Segment Start: GIVEN INFORMATION

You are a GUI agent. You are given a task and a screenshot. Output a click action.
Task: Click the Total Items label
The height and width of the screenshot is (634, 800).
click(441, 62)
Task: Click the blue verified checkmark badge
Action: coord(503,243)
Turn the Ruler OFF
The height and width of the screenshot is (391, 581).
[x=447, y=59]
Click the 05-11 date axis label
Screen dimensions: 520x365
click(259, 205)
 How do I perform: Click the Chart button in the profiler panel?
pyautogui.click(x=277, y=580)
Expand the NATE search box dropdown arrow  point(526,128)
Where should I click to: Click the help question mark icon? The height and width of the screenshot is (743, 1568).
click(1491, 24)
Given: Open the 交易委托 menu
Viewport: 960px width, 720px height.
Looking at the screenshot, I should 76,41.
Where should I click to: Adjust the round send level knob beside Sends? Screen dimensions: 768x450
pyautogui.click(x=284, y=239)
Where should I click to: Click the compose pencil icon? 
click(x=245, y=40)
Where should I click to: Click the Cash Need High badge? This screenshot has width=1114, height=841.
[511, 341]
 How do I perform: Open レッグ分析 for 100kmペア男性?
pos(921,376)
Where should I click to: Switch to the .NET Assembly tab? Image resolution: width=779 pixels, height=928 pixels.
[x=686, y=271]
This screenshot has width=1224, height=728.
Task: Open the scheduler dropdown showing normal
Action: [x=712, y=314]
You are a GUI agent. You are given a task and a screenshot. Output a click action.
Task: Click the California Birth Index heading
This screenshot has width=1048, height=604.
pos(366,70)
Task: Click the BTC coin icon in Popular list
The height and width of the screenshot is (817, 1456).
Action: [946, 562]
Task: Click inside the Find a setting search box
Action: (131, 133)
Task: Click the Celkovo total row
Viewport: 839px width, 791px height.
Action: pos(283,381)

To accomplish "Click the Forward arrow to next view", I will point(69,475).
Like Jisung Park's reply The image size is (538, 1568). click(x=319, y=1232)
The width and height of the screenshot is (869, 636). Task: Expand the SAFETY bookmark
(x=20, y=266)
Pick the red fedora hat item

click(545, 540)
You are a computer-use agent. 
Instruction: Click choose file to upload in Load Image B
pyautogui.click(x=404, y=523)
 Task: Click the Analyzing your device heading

Segment End: GIVEN INFORMATION

§ TASK BRIEF
Each line above from the one with "Viewport: 839px width, 791px height." up to and including the one with "Like Jisung Park's" must be set down exactly, and no line outside that span may appear.

§ ANSWER TO THE EXERCISE
Viewport: 839px width, 791px height.
Action: pos(283,381)

To accomplish "Click the Forward arrow to next view", I will point(69,475).
Like Jisung Park's reply The image size is (538, 1568). click(x=319, y=1232)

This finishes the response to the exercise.